The heart falls in love without permission and on the one hand it is great that you set your eyes on someone incredible and that you never imagined that someone like that existed, but the problem is when cupid arrows you with whom things are not going to come to anything and only brings you In an ups and downs of emotions, I fell in love with who comes, messes me up, confuses me and leaves me disoriented and not knowing what to do with this feeling.
Yes, maybe it’s my fault for getting excited and falling in love with someone who doesn’t even know what he wants in his life, for letting him take control of my feelings, my emotions and allowing him to manipulate me as he pleases, but it’s just that Getting out of there is not so easy, because I always keep the hope that it will change and that beautiful relationship that I dream of so much can happen.
I fell in love with the least suitable person, I already understood that and many times I have blamed myself for not knowing how to choose, but love came unexpectedly, it just happened, perhaps from the beginning he gave me signs that he was not the right one, but I, in love and excited, saw everything incredible at his side, and I was so happy just thinking that at his side I could create that wonderful story of romance that I longed for so much.
But over time I realized that he did not love me with the same intensity that I did, that nothing was mutual, that here the only one who gave 100 percent was me, I put my heart on discount, but although I already know all that , it is so difficult for me to leave him, to get away , and it is that I fell in love with someone who comes, fills me with pampering for a while, promises me, makes me feel special, but then the magic ends.
He comes, he fills me with illusions, he makes me believe that he does love me, that he does care about me, I give him my vote of confidence and give him another chance, he makes me feel that I am his everything, but then he leaves, he disappears, I confuses his attitude , makes me feel like I’m a zero after all, he leaves for days and then comes back like nothing with any excuse.
When I’m working up the courage to leave him, to end this game where I don’t even know what role I play, he appears in front of me to fill me with illusions , to tell me that he has a strange way of loving me, but that he does care about me, and I end up falling in his trap so that later the same cycle is repeated , he just comes, confuses and leaves.

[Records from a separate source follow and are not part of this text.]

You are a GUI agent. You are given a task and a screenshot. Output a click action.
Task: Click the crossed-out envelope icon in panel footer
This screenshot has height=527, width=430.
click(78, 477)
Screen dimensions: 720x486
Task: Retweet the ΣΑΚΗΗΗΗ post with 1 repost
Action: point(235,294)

I no longer want to continue deceiving myself by telling myself that he does love me, but in his own way, that he will change and that he will soon give me that stability that I am waiting for so much, but it is so complicated, this relationship is one of the most difficult bonds that I have tried to break without success, perhaps because within me there is that hope that it will work.
He makes me confused with his attitudes, because sometimes I feel that he does love me, and sometimes I feel that he doesn’t care at all, while I always love him, yesterday I felt that he liked me and that he could never leave me because we are the one for the other, but today I feel that we are nothing anymore, he confuses me, sometimes he treats me as if I were his world and at other times as if I were one more in the world.